TASK TO COMPLETE>
Copy out every entry precisely.

[Pixel coordinate grounding data]
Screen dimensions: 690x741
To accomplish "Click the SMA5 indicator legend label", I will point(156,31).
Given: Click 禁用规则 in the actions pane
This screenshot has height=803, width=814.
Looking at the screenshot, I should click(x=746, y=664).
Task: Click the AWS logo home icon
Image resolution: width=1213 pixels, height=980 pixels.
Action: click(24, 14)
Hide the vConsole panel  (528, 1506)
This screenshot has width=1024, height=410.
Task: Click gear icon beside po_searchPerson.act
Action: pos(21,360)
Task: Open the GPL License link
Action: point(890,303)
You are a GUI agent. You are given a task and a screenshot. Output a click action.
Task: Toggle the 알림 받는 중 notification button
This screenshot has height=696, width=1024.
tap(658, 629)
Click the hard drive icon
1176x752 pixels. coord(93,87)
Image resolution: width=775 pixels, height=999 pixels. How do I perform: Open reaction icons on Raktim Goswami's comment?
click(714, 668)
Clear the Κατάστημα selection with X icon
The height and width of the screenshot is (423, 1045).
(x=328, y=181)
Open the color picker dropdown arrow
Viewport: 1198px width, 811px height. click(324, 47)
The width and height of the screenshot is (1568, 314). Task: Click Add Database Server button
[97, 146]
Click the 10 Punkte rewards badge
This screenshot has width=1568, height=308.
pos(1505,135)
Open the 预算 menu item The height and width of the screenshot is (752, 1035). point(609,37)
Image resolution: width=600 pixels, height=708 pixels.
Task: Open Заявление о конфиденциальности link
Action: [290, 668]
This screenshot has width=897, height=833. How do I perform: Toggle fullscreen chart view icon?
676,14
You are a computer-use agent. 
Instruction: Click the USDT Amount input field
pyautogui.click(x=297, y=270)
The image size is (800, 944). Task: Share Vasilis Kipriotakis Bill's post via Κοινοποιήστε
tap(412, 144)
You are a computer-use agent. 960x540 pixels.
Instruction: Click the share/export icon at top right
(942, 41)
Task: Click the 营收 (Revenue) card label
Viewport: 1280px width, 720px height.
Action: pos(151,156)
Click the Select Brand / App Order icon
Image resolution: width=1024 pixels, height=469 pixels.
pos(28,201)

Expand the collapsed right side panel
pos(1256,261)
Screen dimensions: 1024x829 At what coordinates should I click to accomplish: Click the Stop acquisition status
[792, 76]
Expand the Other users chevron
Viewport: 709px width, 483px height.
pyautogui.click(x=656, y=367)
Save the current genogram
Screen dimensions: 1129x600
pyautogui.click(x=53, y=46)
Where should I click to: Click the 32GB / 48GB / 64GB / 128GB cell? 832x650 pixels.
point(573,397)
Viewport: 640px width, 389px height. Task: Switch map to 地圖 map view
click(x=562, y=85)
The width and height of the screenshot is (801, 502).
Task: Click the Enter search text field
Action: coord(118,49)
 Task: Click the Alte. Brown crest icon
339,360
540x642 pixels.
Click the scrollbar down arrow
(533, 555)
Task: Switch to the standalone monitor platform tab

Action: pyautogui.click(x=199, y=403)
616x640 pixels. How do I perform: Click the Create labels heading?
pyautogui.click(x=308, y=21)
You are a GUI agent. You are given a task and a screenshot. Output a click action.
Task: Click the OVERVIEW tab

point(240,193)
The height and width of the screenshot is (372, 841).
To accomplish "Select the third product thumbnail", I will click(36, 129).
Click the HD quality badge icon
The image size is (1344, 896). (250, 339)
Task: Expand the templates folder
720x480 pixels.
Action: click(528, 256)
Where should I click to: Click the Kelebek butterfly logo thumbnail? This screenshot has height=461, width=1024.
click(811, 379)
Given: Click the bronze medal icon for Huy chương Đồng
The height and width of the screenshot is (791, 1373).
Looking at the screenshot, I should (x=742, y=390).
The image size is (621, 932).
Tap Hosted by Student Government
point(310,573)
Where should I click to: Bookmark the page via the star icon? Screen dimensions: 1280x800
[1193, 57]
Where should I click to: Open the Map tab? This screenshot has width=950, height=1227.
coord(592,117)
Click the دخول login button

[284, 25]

SOLUTION FOR THIS TASK>
Screen dimensions: 690x741
To accomplish "Click the SMA5 indicator legend label", I will point(156,31).
Given: Click 禁用规则 in the actions pane
This screenshot has height=803, width=814.
Looking at the screenshot, I should click(x=746, y=664).
Task: Click the AWS logo home icon
Image resolution: width=1213 pixels, height=980 pixels.
Action: click(24, 14)
Hide the vConsole panel  (528, 1506)
This screenshot has width=1024, height=410.
Task: Click gear icon beside po_searchPerson.act
Action: pos(21,360)
Task: Open the GPL License link
Action: point(890,303)
You are a GUI agent. You are given a task and a screenshot. Output a click action.
Task: Toggle the 알림 받는 중 notification button
This screenshot has height=696, width=1024.
tap(658, 629)
Click the hard drive icon
1176x752 pixels. coord(93,87)
Image resolution: width=775 pixels, height=999 pixels. How do I perform: Open reaction icons on Raktim Goswami's comment?
click(714, 668)
Clear the Κατάστημα selection with X icon
The height and width of the screenshot is (423, 1045).
(x=328, y=181)
Open the color picker dropdown arrow
Viewport: 1198px width, 811px height. click(324, 47)
The width and height of the screenshot is (1568, 314). Task: Click Add Database Server button
[97, 146]
Click the 10 Punkte rewards badge
This screenshot has width=1568, height=308.
pos(1505,135)
Open the 预算 menu item The height and width of the screenshot is (752, 1035). point(609,37)
Image resolution: width=600 pixels, height=708 pixels.
Task: Open Заявление о конфиденциальности link
Action: [290, 668]
This screenshot has width=897, height=833. How do I perform: Toggle fullscreen chart view icon?
676,14
You are a computer-use agent. 
Instruction: Click the USDT Amount input field
pyautogui.click(x=297, y=270)
The image size is (800, 944). Task: Share Vasilis Kipriotakis Bill's post via Κοινοποιήστε
tap(412, 144)
You are a computer-use agent. 960x540 pixels.
Instruction: Click the share/export icon at top right
(942, 41)
Task: Click the 营收 (Revenue) card label
Viewport: 1280px width, 720px height.
Action: pos(151,156)
Click the Select Brand / App Order icon
Image resolution: width=1024 pixels, height=469 pixels.
pos(28,201)

Expand the collapsed right side panel
pos(1256,261)
Screen dimensions: 1024x829 At what coordinates should I click to accomplish: Click the Stop acquisition status
[792, 76]
Expand the Other users chevron
Viewport: 709px width, 483px height.
pyautogui.click(x=656, y=367)
Save the current genogram
Screen dimensions: 1129x600
pyautogui.click(x=53, y=46)
Where should I click to: Click the 32GB / 48GB / 64GB / 128GB cell? 832x650 pixels.
point(573,397)
Viewport: 640px width, 389px height. Task: Switch map to 地圖 map view
click(x=562, y=85)
The width and height of the screenshot is (801, 502).
Task: Click the Enter search text field
Action: coord(118,49)
 Task: Click the Alte. Brown crest icon
339,360
540x642 pixels.
Click the scrollbar down arrow
(533, 555)
Task: Switch to the standalone monitor platform tab

Action: pyautogui.click(x=199, y=403)
616x640 pixels. How do I perform: Click the Create labels heading?
pyautogui.click(x=308, y=21)
You are a GUI agent. You are given a task and a screenshot. Output a click action.
Task: Click the OVERVIEW tab

point(240,193)
The height and width of the screenshot is (372, 841).
To accomplish "Select the third product thumbnail", I will click(36, 129).
Click the HD quality badge icon
The image size is (1344, 896). (250, 339)
Task: Expand the templates folder
720x480 pixels.
Action: click(528, 256)
Where should I click to: Click the Kelebek butterfly logo thumbnail? This screenshot has height=461, width=1024.
click(811, 379)
Given: Click the bronze medal icon for Huy chương Đồng
The height and width of the screenshot is (791, 1373).
Looking at the screenshot, I should (x=742, y=390).
The image size is (621, 932).
Tap Hosted by Student Government
point(310,573)
Where should I click to: Bookmark the page via the star icon? Screen dimensions: 1280x800
[1193, 57]
Where should I click to: Open the Map tab? This screenshot has width=950, height=1227.
coord(592,117)
Click the دخول login button

[284, 25]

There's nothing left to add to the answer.